Extract —
(begin)

Sphere Of Influence
Natural History, Feb, 2000 by Henry S. F. Jr. Cooper
The reborn Hayden Planetarium, in the new Rose Center for Earth and Space, mirrors astronomy's radical reinterpretation of outer space.
Over the past several months, a sphere 87 feet in diameter-standing on a tripod inside a 120-foot cube made partly of glass--has taken shape on 81st Street near Central Park West in New York City. At night, under soft lights, it glows enigmatically. Is it a massive Christmas ornament inside a transparent box, or a Pop Art lightbulb in its container? Perhaps it's a model of the Sun: those round balls orbiting it seem to suggest as much. But when you enter the cube and look up from its first-floor balcony, you might, for all the world, be gazing at a spaceship surrounded by a multilevel gantry.
The sphere is, in fact, the home of the new Hayden Planetarium, centerpiece of the Frederick Phineas and Sandra Priest Rose Center for Earth and Space, the Museum's newest addition. Its upper hemisphere is a much upgraded planetarium renamed the Space Theater (to distinguish it from its predecessor, the Sky Theater), while its lower hemisphere contains a searingly dramatic, you-are-there laser recreation of the big bang. Together with other elements of the Rose Center, the sphere was designed to illuminate aspects of and answers to cosmic questions: Where are we in space and time? How did we get here?
Everyone concerned with the new, $210 million Rose Center--including astrophysicist Neil de Grasse Tyson, director of the planetarium; James Stewart Polshek, the architect; and Ralph Appelbaum, the exhibition designer--agrees that the sphere symbolizes a revitalization of the Museum that began in 1993, when its trustees picked a new president, Ellen V. Futter, then president of Barnard College.
To Futter, the center is an intellectual launching pad into the rest of the Museum. "From there," she says, "you might go across the ground-floor lobby of the main Museum to the spectacular new Hall of Biodiversity or the magnificent Northwest Coast Indians or go up to see the ever popular dinosaurs. Now we can take our visitors on a sweeping, exotic journey from the origins of the universe and the formation of galaxies, stars, and planets to the core of our own planet and on to an investigation of all life on Earth, its various ecosystems and habitats and range of species, including our own species and culture. I think we are the only museum in the world that can tell the comprehensive story of life in such a seamless way."

(end)

Collected material —
(begin)

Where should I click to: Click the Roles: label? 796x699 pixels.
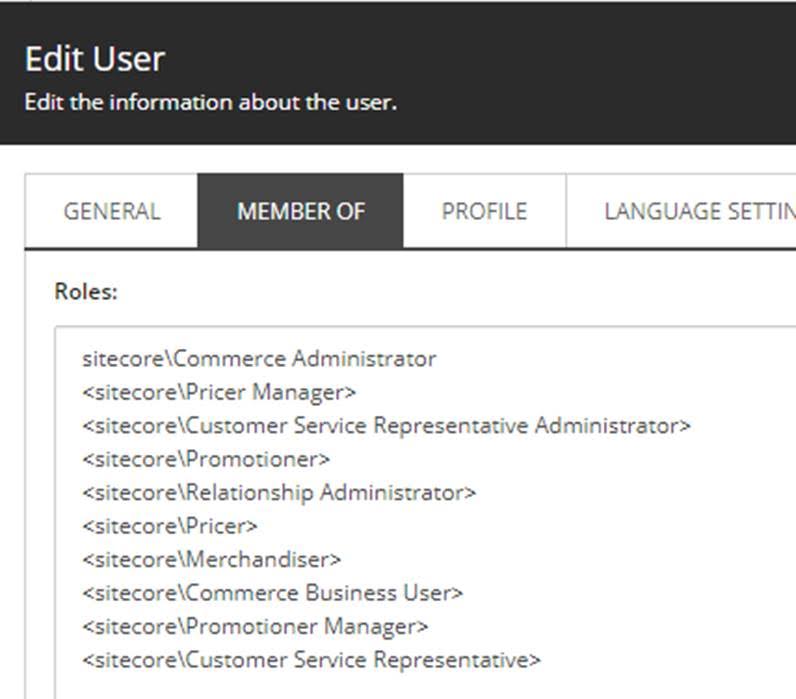(x=86, y=292)
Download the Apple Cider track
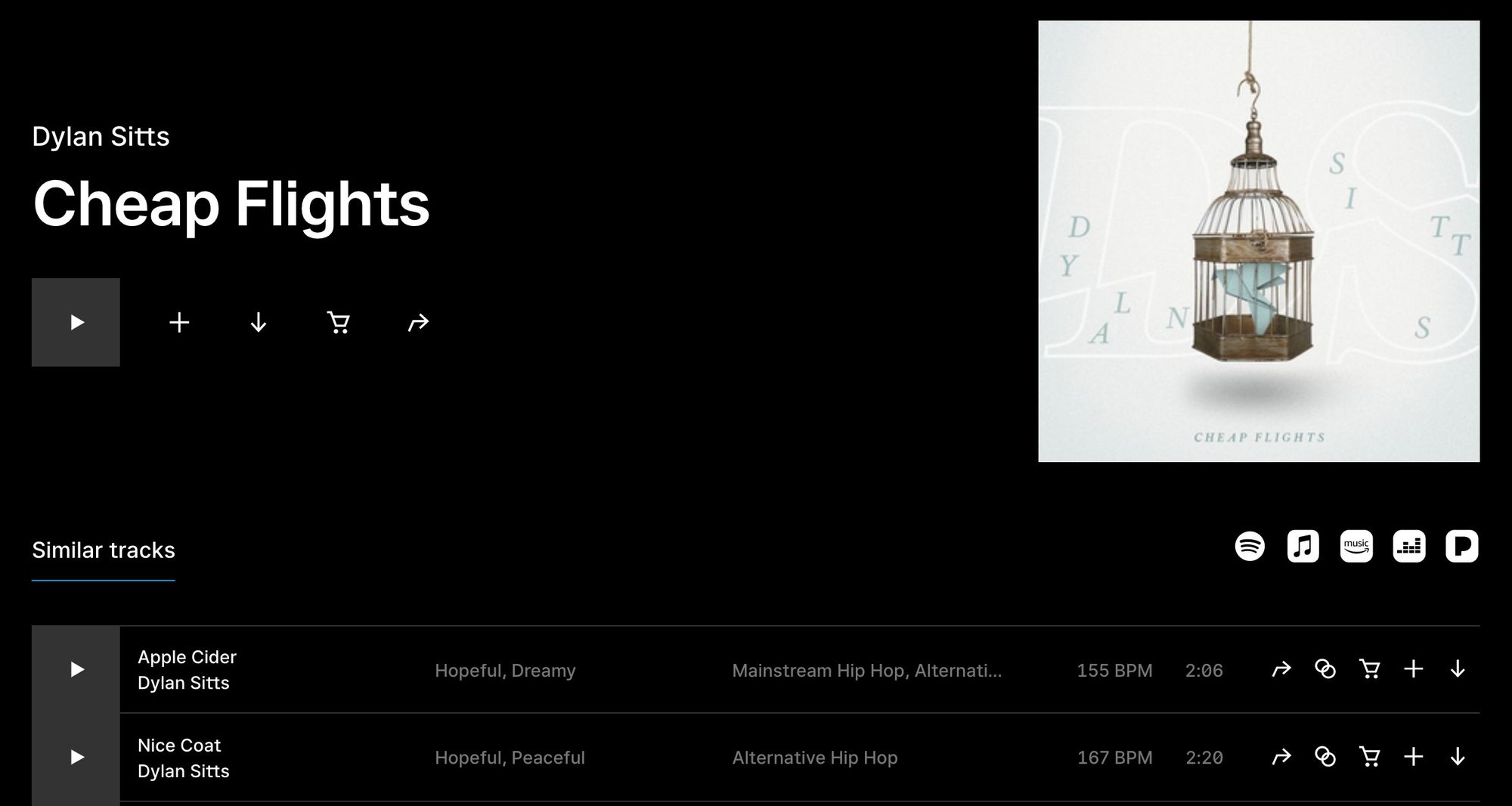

(end)

Transcribe the passage of the Hayden Planetarium article from "Over the past" up to and including "a multilevel gantry.". The material has no connection to the magazine article about the Hayden Planetarium.

Over the past several months, a sphere 87 feet in diameter-standing on a tripod inside a 120-foot cube made partly of glass--has taken shape on 81st Street near Central Park West in New York City. At night, under soft lights, it glows enigmatically. Is it a massive Christmas ornament inside a transparent box, or a Pop Art lightbulb in its container? Perhaps it's a model of the Sun: those round balls orbiting it seem to suggest as much. But when you enter the cube and look up from its first-floor balcony, you might, for all the world, be gazing at a spaceship surrounded by a multilevel gantry.